Au Pairs: Diet/It’s Obvious UK 7″ 
- It’s Obvious
Wow, I really remember seeing the debut album by the Au Pairs all over every import bin in town back in late ’81-early ’82. Considering that the band were on minor UK indie label Human Records, it’s staggering to me now to realize that the label somehow exported what seemed to be a truckload of the LP to the USA. By its ubiquity, I had assumed that this was undoubtedly a big thing in the UK music scene. By the same token, I never managed to hear Au Pairs at all. Not the first note, so I never took the bait.
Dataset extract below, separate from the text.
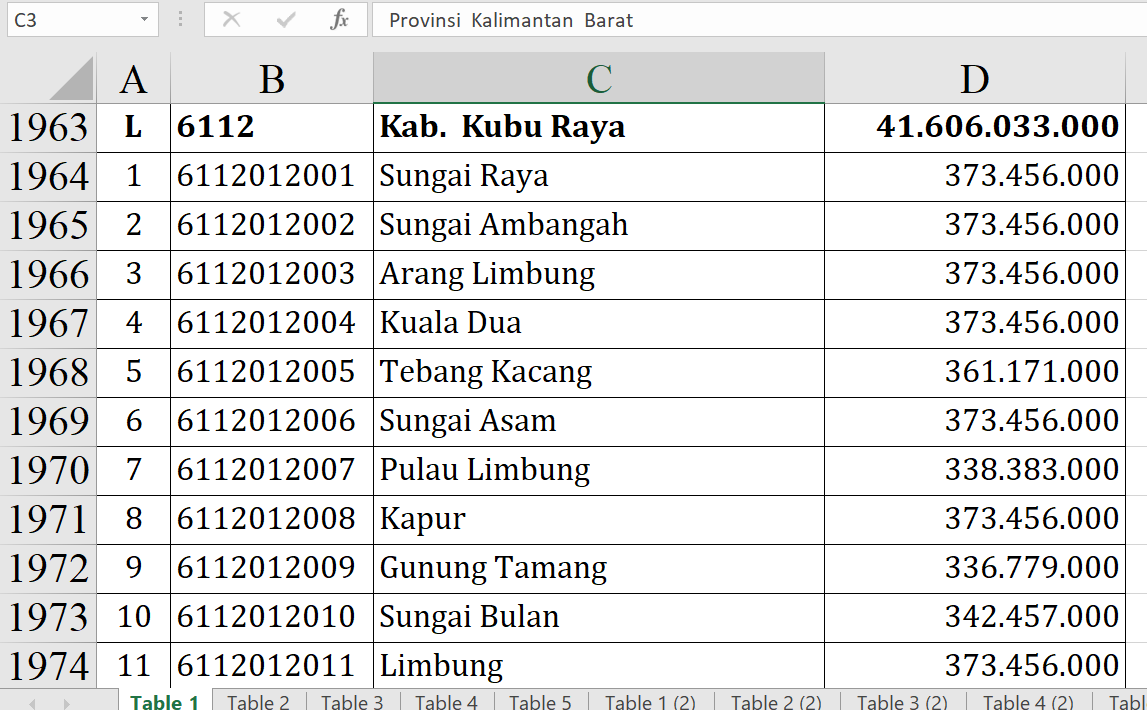Go to the Table 1 (2) sheet tab
This screenshot has width=1147, height=710.
(650, 702)
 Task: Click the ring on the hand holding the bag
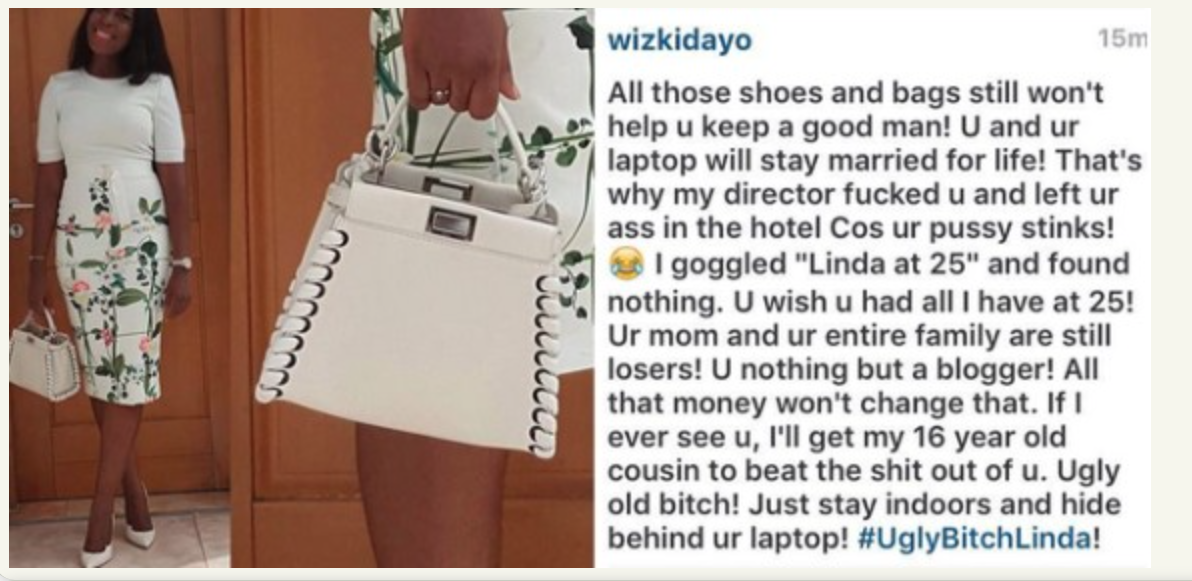[x=441, y=95]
It was down to my making a DVD of a ßeta video of “Urgh! A Music War!” that I finally heard Au Pairs in 2012 and determined that I should have their music in the Record Cell. It so far has come down to their 1980 single here. Both sides were included on their debut album, but since I don’t have it yet, I’m not certain if they are the same versions. “Diet” opened with a spare, minor key guitar figure not a million miles away from B-52’s same gambit on “Quiche Lorraine.” But in service of a song that was diametrically opposed to the B-5s’s world of fun. Lesley Woods pained an incredibly bleak portrait of a woman desensitized completely and eroded by her role of a wife and mother. the plodding march beat was enlivened only by the tension of the thin, trebly guitar. The sound here was not far from the ground zero of early, TVLKING HEVDS ca. their debut. But there is no sense of any of the joy or abandon that crept into the margins of Byrne’s songs. The subject here needed to be tranquilized. Not only did she not have any political views; she had no views at all. Devastating stuff.
The B-side, “It’s Obvious” was a longer, slightly more upbeat track that flirted with latent ska energy as it examined gender roles in a modern relationship of equality with a more ambiguous bent. The chorus only concluded “we’re equal, but different [it’s obvious],” as the chorus repeated in the cods many times before coming to an abrupt, cold ending.
Not surprisingly, the band covered David Bowie’s congruent “Repetition” from the previous year’s “Lodger” on their own album. Lesley Woods had a lot to say about the roles of women in relationships and society at large. The music that accompanied this was similarly enervated as with Gang Of Four, but their lyrical stance was far less didactic. I feel that the music hit closer to the TVLKING HEVDS end of the spectrum. It’s much less groove oriented than either of the other two bands.
One fascinating aspect of these songs was how Au Pairs baked feminist thought right into the band itself, formed here by a pair of women and men. It was interesting noting how guitarist Paul Foad supported the lead vocals of Woods here in much the same way that countless women have sang backup on a male singer’s songs. Foad contributed something closer to spoken word echolalia for the dominance of Woods lead vocals. And he was mixed down low to add his part with much subtlety. I’m very impressed [39 years late] by Au Pairs, much to my chagrin. I need to buy this sooner than later.